Multiple companies manufactured a drug that caused health issues many decades ago, but the plaintiff did not know which company they had taken.
DES was a supplement taken to prevent miscarriage, but was found to be unsafe and cause issues in children exposed to it. The plaintiffs brought suit, but were unable to show which brand of the DES supplement their mother’s had taken.
Can the defendant be found to be the cause of the plaintiff’s issues stemming from DES if the plaintiff cannot show the defendant manufactured the specific drugs taken by their mothers?
Yes, under the theory of marketshare liability where a definite determination of fact cannot be made, the judicial body may make it as best they can under the circumstances.
Justice Richardson, J. (joined by Clark and Manuel, JJ.)

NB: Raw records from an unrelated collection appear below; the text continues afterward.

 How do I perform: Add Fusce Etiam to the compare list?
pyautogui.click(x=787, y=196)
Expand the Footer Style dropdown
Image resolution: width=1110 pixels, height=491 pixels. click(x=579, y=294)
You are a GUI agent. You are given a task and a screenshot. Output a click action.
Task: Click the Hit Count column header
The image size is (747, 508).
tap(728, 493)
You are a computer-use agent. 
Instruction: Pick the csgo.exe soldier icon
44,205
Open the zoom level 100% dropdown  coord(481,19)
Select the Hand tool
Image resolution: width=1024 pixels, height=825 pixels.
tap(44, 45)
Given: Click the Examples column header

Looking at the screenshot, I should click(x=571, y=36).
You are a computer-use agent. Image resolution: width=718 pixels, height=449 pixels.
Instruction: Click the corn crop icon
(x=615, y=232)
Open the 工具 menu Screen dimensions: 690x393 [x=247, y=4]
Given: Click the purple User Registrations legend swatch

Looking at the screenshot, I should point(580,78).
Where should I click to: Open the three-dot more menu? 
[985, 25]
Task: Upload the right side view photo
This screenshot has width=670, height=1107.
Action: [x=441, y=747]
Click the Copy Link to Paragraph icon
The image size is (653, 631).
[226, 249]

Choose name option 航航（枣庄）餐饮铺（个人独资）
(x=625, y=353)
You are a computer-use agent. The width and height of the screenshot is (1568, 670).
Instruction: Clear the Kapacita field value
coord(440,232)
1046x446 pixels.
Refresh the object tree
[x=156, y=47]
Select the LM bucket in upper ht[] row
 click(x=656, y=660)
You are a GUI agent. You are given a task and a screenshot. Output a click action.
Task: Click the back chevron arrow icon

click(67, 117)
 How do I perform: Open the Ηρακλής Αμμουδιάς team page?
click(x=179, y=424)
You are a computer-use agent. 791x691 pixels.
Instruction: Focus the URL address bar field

The judges dissent in large part because they feel as though it is inappropriate to allow the plaintiffs to sue a generation later, and receive “substantial damages from multiple defendants without any proof that any defendant caused or even probably caused” the plaintiff’s injuries. They reject the adoption of the market share theory of liability because they fear it sets a new high water mark and will impermissibly expand when a company is liable.
The court found that there was a reasonable probability that the defendant had manufactured the DES taken by the plaintiff’s mothers. Under market share liability, once the plaintiffs joined the manufacturers the burden shifted to the defendants to show that they did not make the offending product. If they failed to do so, they could be held liable.